PUVA must be administered in a physician’s office under the control of a medical professional so it requires repeated visits to the office. PUVA may not cure psoriasis permanently so treatment can be required indefinitely.

Side effects and complications:
Some patients experience nausea and itching after ingesting the psoralen compound. For these patients PUVA bath therapy may be a good option.

Long term use of PUVA therapy has been associated with higher rates of skin cancer.

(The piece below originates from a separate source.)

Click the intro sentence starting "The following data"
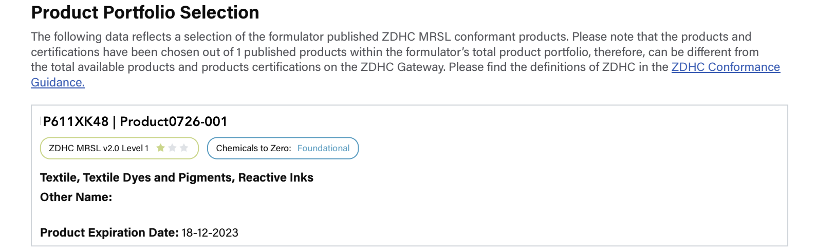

The most significant complication of PUVA therapy for psoriasis is squamous cell skin cancer. Two carcinogenic components of the therapy include the nonionizing radiation of UVA light as well as the psoralen intercalation with DNA. Both processes negatively contribute to genome instability.
History  :  Psoralens have been known since ancient Egypt but have only been available in a chemically synthesized form since the 1970s.